**Exercise**
Render every line of the records below as a JSON list of strings, one string per line, omitting blank lines and leaving out the pictures.

[Items from a data source]
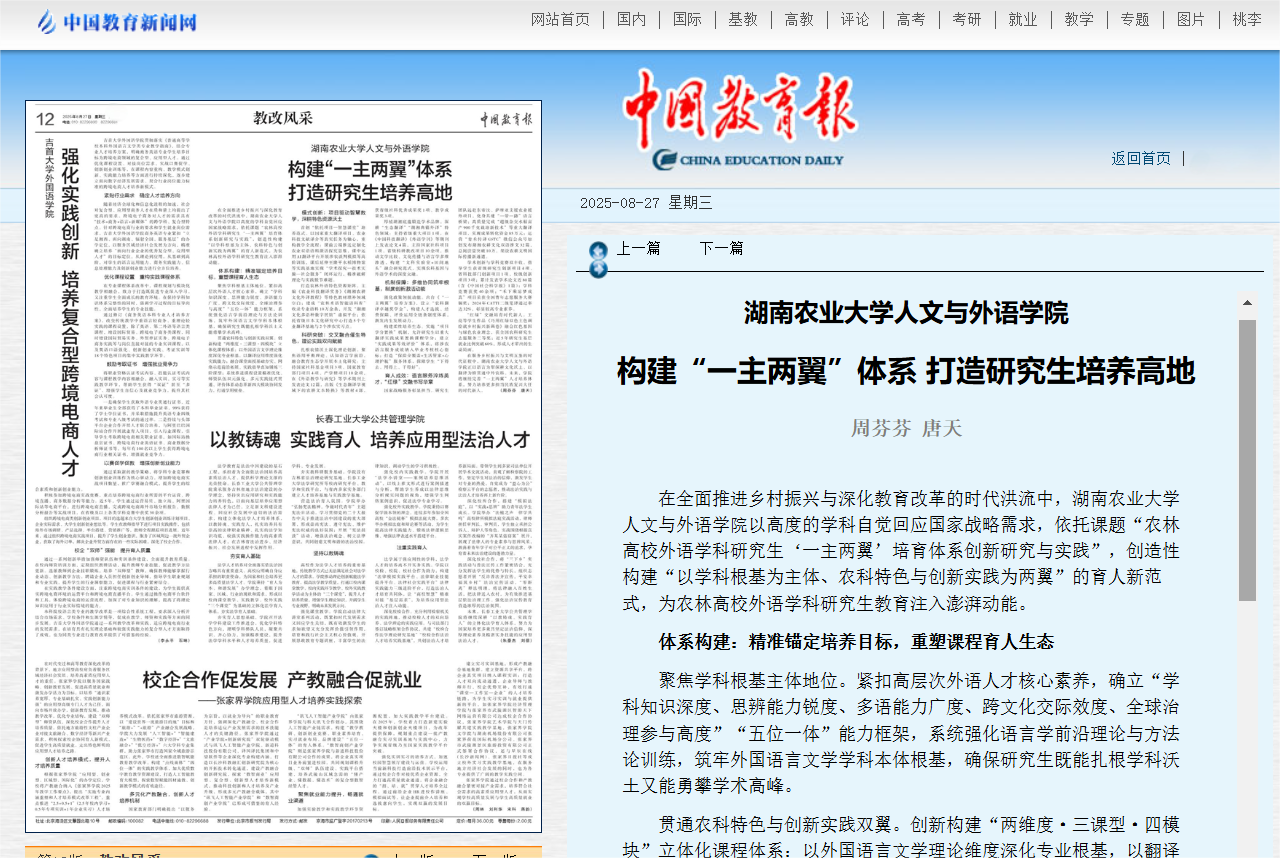
Task: Open the 评论 navigation item
Action: [854, 20]
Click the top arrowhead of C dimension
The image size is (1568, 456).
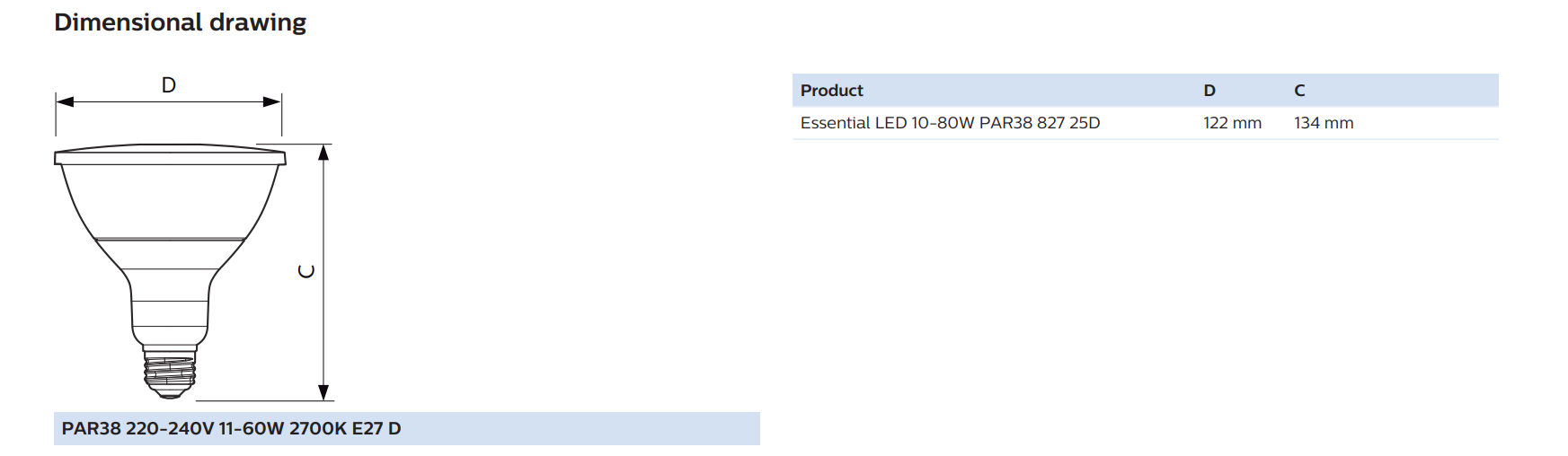click(323, 153)
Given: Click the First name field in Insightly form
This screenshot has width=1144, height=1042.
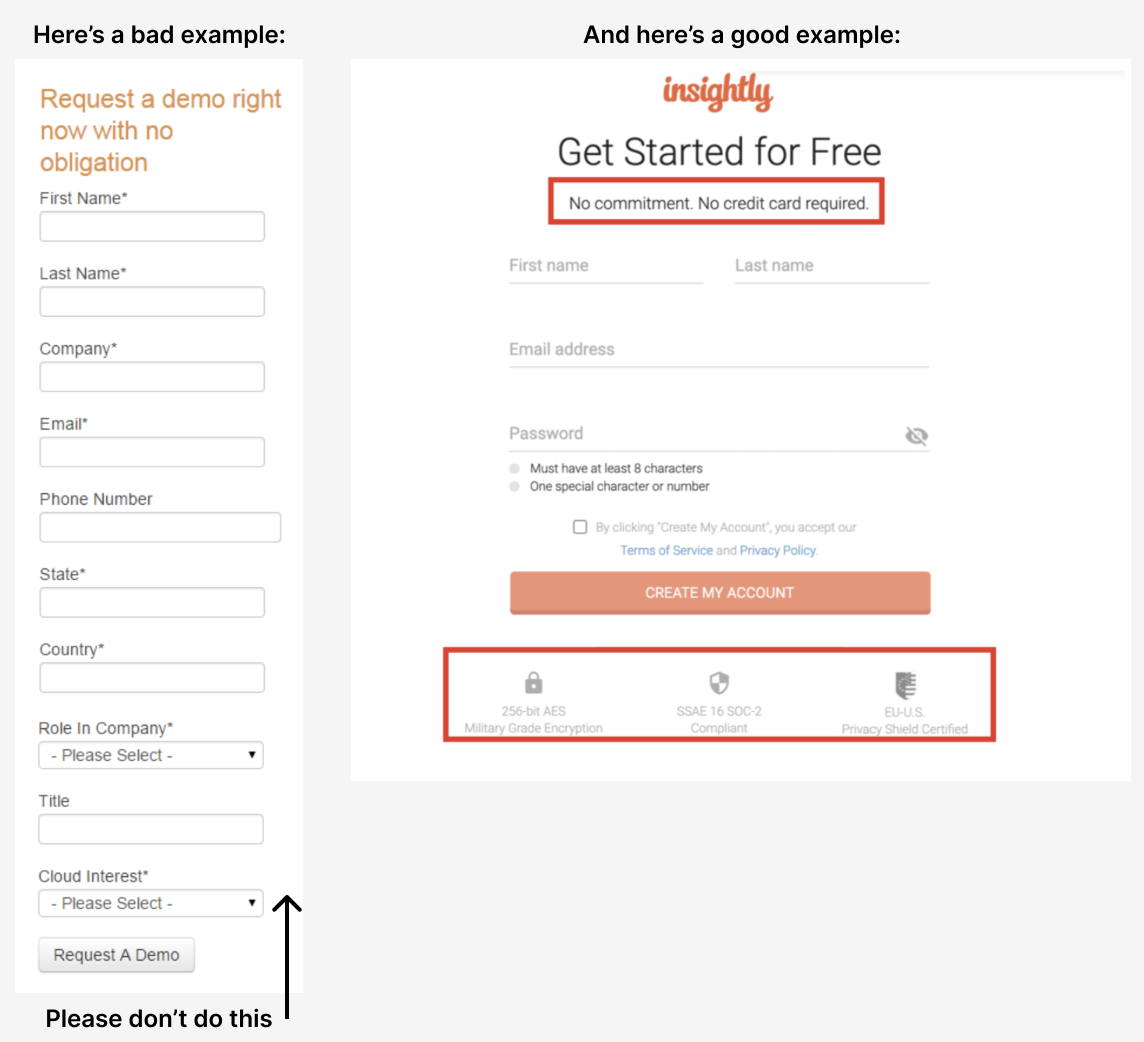Looking at the screenshot, I should coord(605,266).
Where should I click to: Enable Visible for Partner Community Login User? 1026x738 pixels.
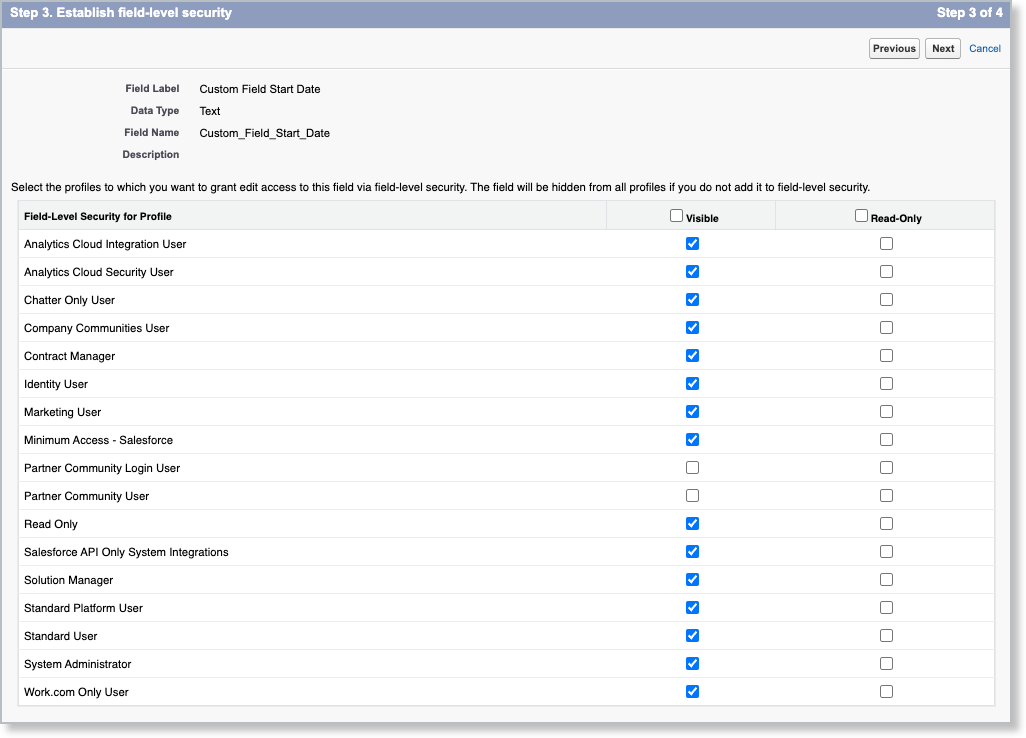click(693, 467)
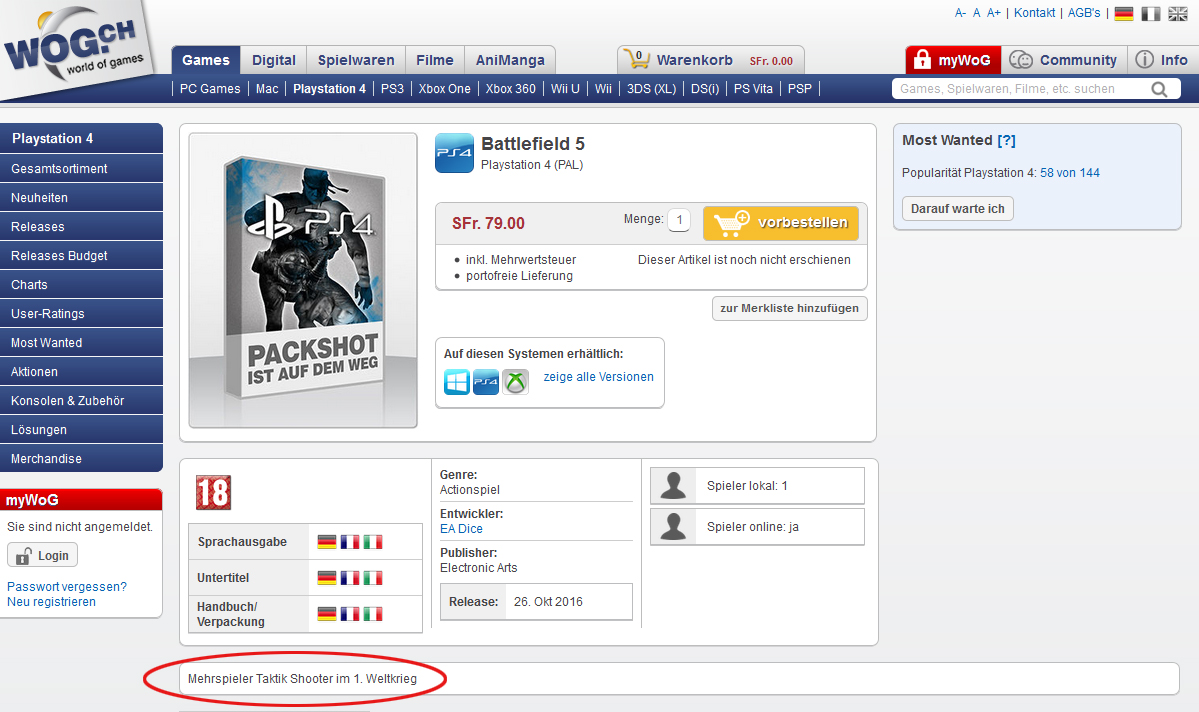This screenshot has width=1199, height=712.
Task: Click the French flag language icon
Action: [1151, 13]
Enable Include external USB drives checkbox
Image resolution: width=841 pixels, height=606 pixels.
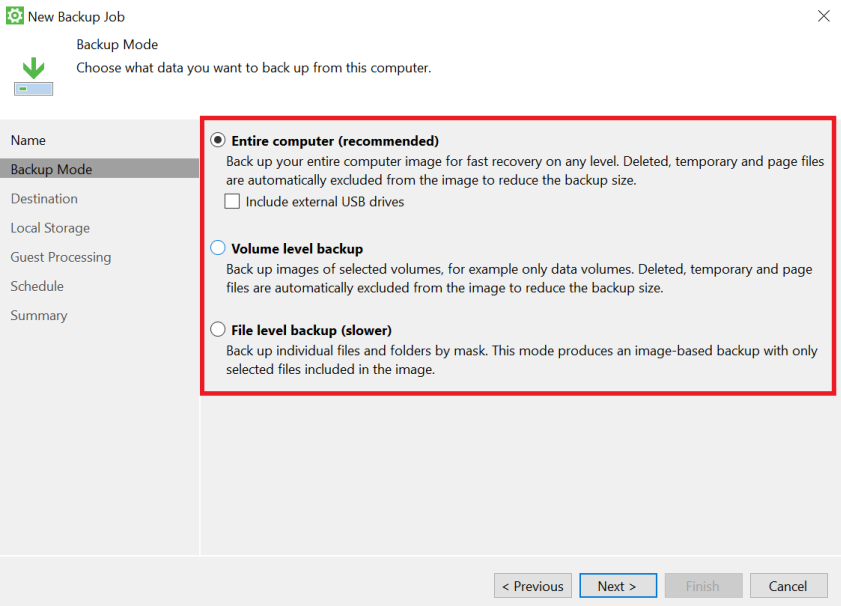tap(232, 202)
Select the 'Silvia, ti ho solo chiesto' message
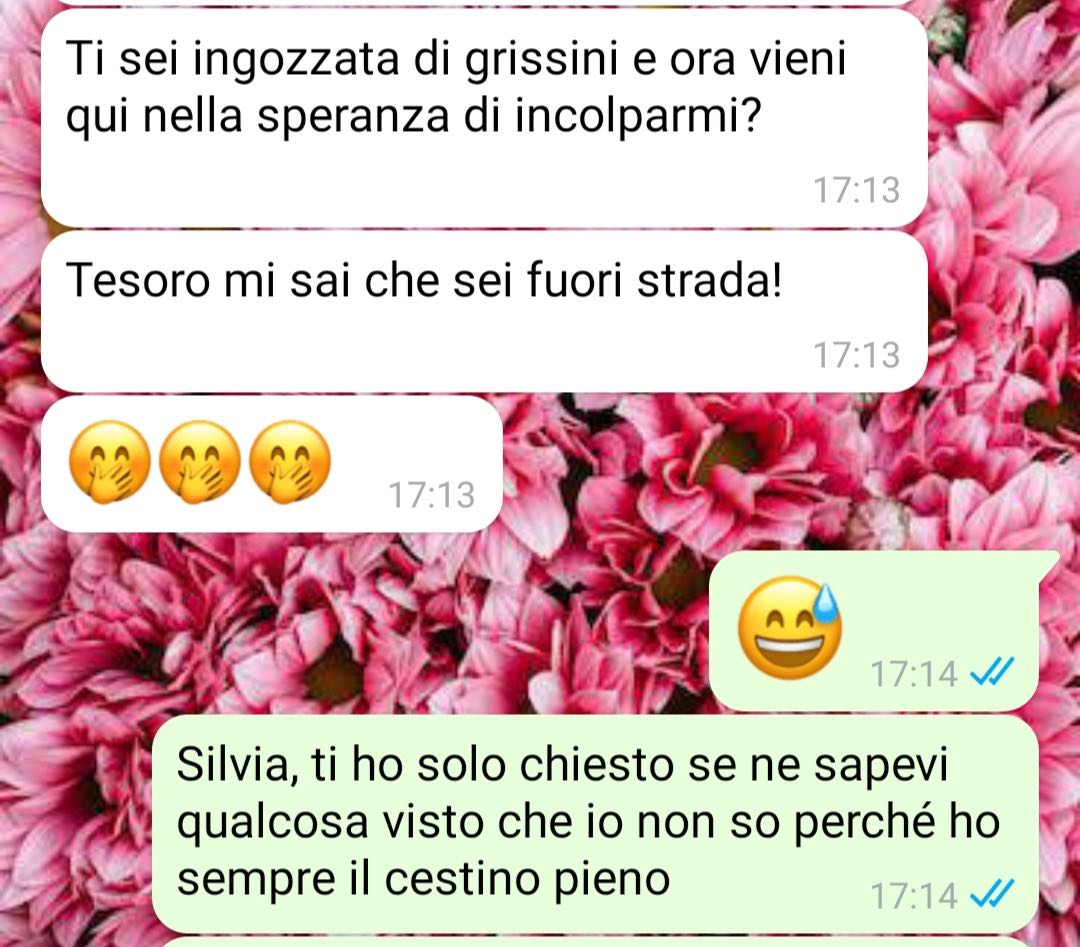 point(595,824)

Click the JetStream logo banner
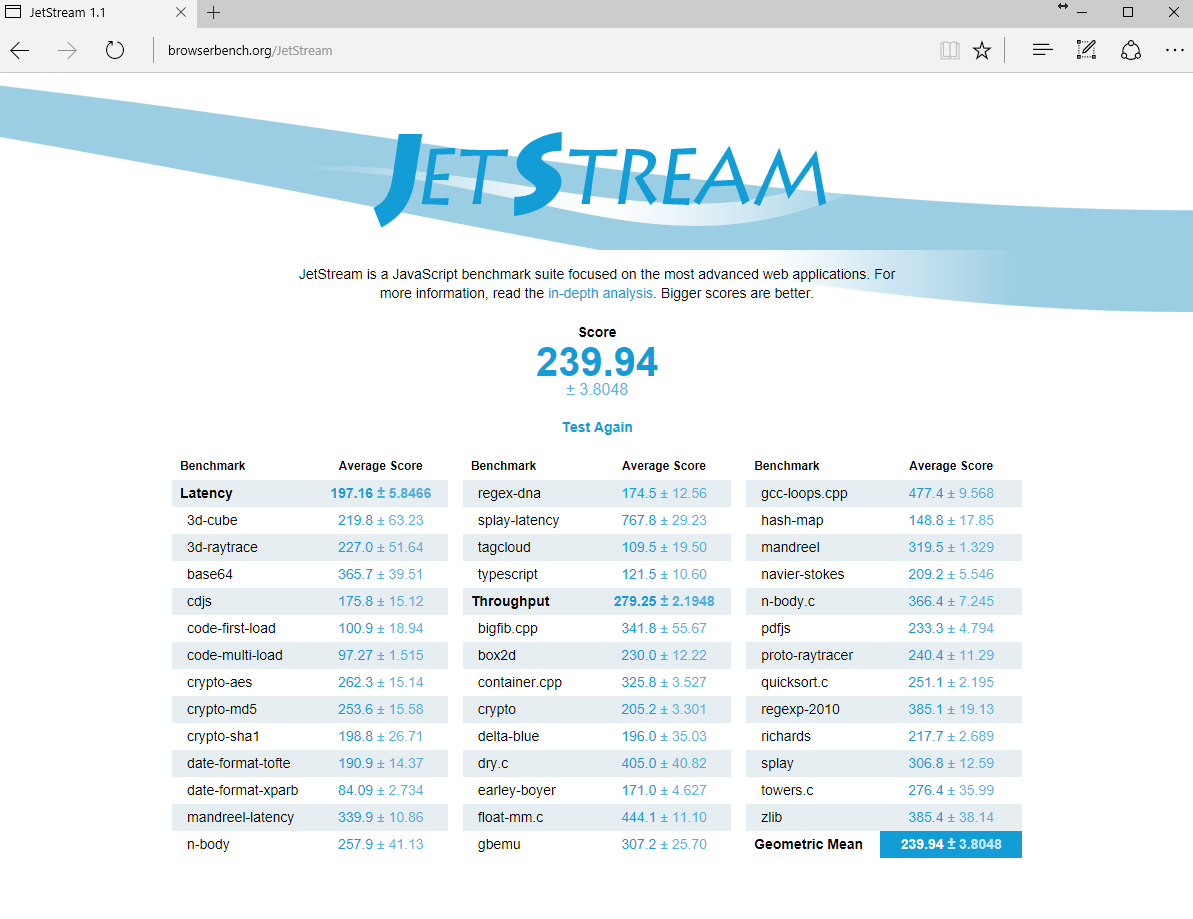600,180
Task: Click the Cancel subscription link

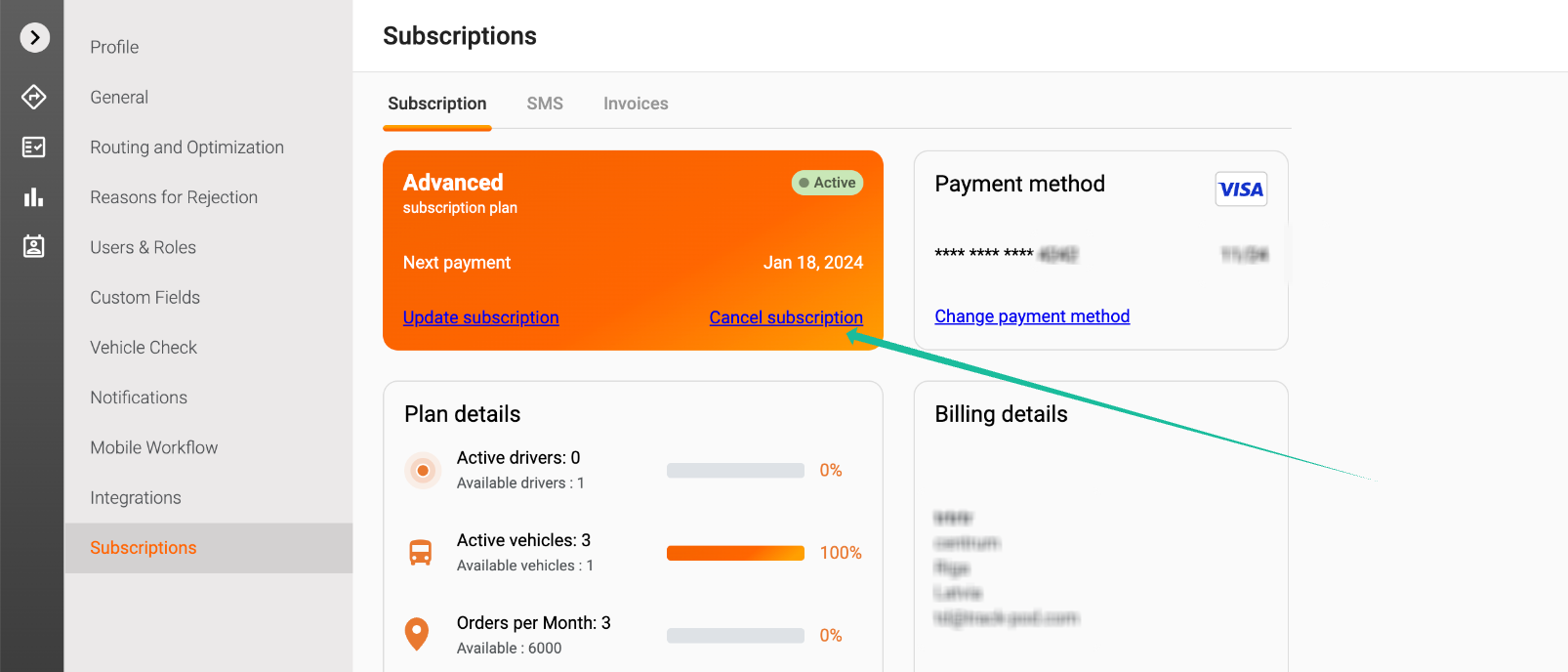Action: click(x=786, y=317)
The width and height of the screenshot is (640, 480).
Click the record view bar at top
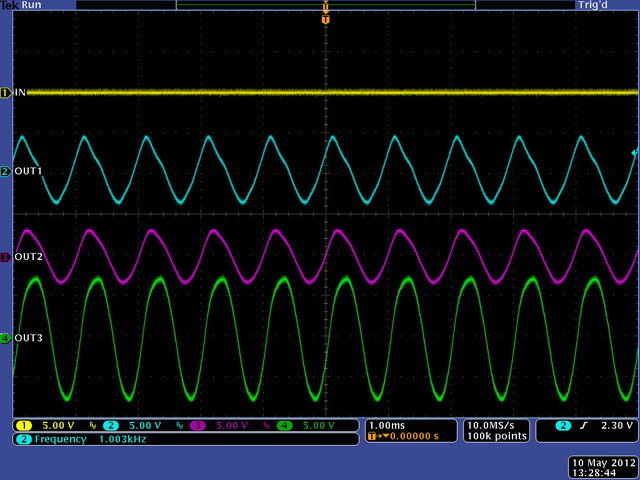point(325,5)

**Output for this exercise**
[
  "Task: Open the 评论 navigation item",
  "Action: [854, 20]",
  "Click the top arrowhead of C dimension",
  "The image size is (1568, 456).",
  "click(323, 153)",
  "Given: Click the First name field in Insightly form",
  "This screenshot has width=1144, height=1042.",
  "Looking at the screenshot, I should coord(605,266).",
  "Where should I click to: Enable Visible for Partner Community Login User? 1026x738 pixels.",
  "click(693, 467)",
  "This screenshot has width=1199, height=712.",
  "Task: Click the French flag language icon",
  "Action: [1151, 13]",
  "Enable Include external USB drives checkbox",
  "Image resolution: width=841 pixels, height=606 pixels.",
  "tap(232, 202)",
  "Select the 'Silvia, ti ho solo chiesto' message",
  " point(595,824)",
  "Click the JetStream logo banner",
  "600,180",
  "Task: Click the Cancel subscription link",
  "Action: click(x=786, y=317)",
  "The width and height of the screenshot is (640, 480).",
  "Click the record view bar at top",
  "point(325,5)"
]